Do you plan on adding functionality to help people create SoundSlices? I'll just list the features I put in the concept maybe you will find some useful.

* Ability to slow down the track to let the musician hear the notes more easily while transcribing. * Import existing ASCII tabs and input a BPM to create a base annotation that the user can then tweak. -2-4-7- gets imported differently than -247-. Does this by stretching the tab to fit the time of the song. This was very useful. * Attempted to do pitch detection and bpm detection... didn't work so well maybe tech has changed. * Show guitar fingerings. * Allow the user to "highlight" a portion of the song so that it will loop only that portion. This is useful for both annotating and learning. E.g. highlight the solo and slow it down to "hear" the notes better while annotating while looping it, or slowing it down to practice it repeatedly. * Use arbitrary formats as input (spotify, pandora, mp3 file, etc.)

Please kill GuitarPro and ASCII tabs for me :)

This is very cool.

I usually don't see so much innovation in this market, but this is a very big step forward if compared to the printed tabs spread in my house.

Congrats and keep up the good work!

As a guitar player, I'm at the --- played it in my college dorm room, learned all the Nirvana songs --- level.

That being said, your "demos" on the home page are incredibly awesomely impressive. And..... way way way beyond where I will ever find the time to get to.

And when I clicked the "Play with an example" link I literally LOL'd!!!

I may have no idea who your target audience is, but from this example.... it's not me :/

If you wanted to inspire someone like me to run upstairs, grab my guitar, and come back to your site to try it out really quick - and probably get hooked, I would consider making one of your demos pretty dumb-simple, if you know what I mean. Something fun or well known, not copyrighted of course, but something I could accomplish right now with my guitar.

But maybe I'm not your customer, I don't know.

If I am, maybe consider 2 buttons: Beginner Example and Advanced Example.

Good luck, this looks awesome.

I'm in the same skill-level as you are, but I had a completely opposite reaction.

For me, this was amazing because it distilled how something as hard as the example is played and can be learned.

I'm at a similar guitar-level as you, but I'm delighted by the site. The hardest thing about ascii-tabs for me is to understand the timing. This fills that missing link.

The site is beautiful, and I'll use it, and even try to add a couple of tabs. This needs to live on people! :)

This is excellent.
So that is why Django is called Django! Awesome ;)
Adrian: You should update your HN profile with links to Soundslice
This is awesome. Any plans to add a speed slider vs 50%/Full? It would be super helpful to slow down to 25% on some songs.
A killer feature would be auto-generation of the tab from the audio. Then you'd instantly have tons of content.

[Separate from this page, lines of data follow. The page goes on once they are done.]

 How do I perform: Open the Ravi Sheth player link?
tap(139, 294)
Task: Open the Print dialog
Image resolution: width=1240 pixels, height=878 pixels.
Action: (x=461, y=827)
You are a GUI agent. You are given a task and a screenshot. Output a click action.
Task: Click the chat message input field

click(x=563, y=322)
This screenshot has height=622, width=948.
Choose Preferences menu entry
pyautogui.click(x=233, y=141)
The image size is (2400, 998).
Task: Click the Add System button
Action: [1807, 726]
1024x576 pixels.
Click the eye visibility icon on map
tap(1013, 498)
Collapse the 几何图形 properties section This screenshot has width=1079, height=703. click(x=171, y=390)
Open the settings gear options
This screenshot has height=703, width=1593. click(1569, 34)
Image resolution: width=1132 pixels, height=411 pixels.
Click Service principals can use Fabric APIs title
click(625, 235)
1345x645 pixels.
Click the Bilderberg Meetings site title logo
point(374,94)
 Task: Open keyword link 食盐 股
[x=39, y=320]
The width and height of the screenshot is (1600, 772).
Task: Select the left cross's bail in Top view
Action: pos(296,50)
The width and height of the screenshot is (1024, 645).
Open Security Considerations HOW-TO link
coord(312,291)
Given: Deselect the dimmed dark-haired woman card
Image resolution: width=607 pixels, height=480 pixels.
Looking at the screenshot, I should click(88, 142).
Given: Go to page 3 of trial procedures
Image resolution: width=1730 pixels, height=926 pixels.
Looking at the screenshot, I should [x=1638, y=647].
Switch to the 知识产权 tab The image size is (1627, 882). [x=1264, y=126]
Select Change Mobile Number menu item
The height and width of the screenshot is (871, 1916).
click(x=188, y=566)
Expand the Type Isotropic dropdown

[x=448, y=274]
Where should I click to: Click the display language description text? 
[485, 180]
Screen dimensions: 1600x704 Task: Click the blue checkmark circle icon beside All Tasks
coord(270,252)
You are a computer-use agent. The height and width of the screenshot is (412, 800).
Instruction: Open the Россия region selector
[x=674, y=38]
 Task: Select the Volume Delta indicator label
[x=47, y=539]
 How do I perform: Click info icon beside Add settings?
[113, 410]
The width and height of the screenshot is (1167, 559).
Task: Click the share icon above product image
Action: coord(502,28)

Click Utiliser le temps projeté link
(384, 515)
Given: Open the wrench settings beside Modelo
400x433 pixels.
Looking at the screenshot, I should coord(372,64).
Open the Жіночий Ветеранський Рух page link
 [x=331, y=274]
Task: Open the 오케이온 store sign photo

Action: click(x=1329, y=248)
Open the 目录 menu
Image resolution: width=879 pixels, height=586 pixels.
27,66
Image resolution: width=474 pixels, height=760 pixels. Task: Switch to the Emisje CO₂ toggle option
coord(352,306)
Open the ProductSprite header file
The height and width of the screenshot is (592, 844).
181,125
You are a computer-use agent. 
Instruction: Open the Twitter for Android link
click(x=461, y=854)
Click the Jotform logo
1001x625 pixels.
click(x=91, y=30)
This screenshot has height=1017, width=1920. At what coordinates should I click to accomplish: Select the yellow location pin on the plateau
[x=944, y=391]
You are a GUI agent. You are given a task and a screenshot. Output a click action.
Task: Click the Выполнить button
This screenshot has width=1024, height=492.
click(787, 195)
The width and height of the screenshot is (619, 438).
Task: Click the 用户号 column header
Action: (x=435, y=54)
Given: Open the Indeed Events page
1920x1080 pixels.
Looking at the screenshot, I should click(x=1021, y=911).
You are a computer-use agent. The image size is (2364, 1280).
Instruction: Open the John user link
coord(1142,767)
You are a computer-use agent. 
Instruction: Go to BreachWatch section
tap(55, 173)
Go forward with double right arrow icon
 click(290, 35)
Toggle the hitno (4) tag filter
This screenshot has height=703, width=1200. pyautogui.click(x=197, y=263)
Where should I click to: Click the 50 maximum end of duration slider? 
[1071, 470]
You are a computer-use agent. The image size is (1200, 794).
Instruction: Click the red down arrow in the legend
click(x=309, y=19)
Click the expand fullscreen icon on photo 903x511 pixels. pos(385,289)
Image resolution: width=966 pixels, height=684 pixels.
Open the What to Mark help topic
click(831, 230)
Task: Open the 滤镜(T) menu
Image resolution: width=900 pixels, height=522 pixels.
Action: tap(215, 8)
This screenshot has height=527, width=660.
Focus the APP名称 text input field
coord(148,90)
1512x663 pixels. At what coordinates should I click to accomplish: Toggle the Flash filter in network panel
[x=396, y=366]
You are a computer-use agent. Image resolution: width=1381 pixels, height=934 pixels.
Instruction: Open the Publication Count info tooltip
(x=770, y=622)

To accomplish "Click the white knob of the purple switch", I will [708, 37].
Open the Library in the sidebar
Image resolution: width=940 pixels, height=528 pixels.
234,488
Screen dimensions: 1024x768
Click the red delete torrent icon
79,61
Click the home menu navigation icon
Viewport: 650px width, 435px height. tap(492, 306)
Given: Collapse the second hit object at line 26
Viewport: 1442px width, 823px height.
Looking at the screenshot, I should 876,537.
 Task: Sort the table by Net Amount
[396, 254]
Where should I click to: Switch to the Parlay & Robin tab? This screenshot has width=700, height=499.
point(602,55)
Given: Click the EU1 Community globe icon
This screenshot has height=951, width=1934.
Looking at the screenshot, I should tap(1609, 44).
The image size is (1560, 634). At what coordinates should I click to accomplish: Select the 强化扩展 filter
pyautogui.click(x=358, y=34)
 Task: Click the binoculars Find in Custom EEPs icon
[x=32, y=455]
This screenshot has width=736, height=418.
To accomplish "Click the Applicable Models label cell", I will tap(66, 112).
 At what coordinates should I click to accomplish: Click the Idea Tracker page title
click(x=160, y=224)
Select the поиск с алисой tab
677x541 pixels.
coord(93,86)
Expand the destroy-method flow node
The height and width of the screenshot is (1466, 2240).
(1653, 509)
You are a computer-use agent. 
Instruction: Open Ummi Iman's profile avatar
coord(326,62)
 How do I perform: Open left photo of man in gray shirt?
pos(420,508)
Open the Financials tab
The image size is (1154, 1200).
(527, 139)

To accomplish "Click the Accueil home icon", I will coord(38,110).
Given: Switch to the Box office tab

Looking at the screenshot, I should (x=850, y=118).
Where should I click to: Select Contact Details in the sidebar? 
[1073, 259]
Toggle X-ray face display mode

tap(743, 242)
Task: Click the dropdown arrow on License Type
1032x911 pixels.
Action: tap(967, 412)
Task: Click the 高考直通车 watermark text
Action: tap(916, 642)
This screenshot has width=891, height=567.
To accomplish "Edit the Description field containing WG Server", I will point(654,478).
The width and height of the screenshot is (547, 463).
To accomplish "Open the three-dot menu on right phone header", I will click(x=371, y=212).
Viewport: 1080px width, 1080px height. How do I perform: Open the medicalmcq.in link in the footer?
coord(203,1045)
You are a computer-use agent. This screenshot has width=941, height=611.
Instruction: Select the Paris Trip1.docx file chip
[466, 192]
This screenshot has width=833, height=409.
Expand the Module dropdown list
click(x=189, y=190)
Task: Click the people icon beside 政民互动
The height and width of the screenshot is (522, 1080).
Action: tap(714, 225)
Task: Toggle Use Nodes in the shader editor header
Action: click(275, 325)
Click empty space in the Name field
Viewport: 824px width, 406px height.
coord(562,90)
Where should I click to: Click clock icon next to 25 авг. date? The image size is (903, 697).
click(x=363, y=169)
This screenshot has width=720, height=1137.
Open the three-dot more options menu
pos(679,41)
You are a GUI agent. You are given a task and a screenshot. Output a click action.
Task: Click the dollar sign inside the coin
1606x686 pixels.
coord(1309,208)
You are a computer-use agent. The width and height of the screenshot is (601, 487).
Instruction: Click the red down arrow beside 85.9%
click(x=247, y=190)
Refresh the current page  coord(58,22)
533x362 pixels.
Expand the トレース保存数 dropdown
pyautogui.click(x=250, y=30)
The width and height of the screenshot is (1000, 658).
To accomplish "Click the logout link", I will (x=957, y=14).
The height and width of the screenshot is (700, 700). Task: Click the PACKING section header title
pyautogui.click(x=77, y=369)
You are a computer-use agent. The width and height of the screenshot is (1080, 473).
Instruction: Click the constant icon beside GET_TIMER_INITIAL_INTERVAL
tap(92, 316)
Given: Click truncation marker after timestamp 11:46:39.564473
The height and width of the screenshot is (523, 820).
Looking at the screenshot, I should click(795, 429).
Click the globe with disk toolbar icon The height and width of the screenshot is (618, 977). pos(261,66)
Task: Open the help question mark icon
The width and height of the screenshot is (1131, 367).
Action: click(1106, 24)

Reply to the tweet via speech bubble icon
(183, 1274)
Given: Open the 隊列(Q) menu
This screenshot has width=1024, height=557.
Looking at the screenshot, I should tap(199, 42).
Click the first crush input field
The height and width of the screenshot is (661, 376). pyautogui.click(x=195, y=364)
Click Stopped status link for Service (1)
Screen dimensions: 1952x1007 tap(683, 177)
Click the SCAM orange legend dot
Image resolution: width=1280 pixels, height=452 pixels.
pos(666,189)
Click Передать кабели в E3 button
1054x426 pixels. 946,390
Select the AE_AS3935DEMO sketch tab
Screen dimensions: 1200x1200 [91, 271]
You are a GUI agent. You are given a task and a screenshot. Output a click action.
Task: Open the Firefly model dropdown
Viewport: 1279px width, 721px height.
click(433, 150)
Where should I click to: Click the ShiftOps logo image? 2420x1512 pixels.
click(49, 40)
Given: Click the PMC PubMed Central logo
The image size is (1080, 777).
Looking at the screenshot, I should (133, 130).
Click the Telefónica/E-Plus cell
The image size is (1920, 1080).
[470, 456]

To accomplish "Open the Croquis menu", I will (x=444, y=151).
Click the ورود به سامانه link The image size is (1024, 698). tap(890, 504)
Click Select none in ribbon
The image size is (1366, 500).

Does anyone know if this is remotely possible? I messed around briefly with this a while back, and I remember it being very difficult to get a note (much less a chord) from a noisy signal.

Monophonic pitch estimation isn't too hard these days (see e.g. the YIN frequency estimator). Polyphonic pitch detection of even a single instrument is a hard problem. Real music, with multiple instruments, becomes a very challenging unsolved AI problem with current technology.
Translating pitch to a playable guitar tab would even more difficult than the pitch detection. Unlike the piano, the same note can be played in multiple places on the guitar neck. Auto-generating guitar tablature would require not only pitch detection, but some kind of logic that would pick the most appropriate string/fret depending on the surrounding notes/chords.
In the example Django Reinhardt song, there's a bit where he plays the same pitch a few times fretted, then a few times on the neighboring open string.

I can imagine software that would analyze fret noise, vibrato, timbre, hand positions, etc. to get a decent shot at reproducing a performance -- basically, what a real player listens for when transcribing -- but right, this is a really hard problem.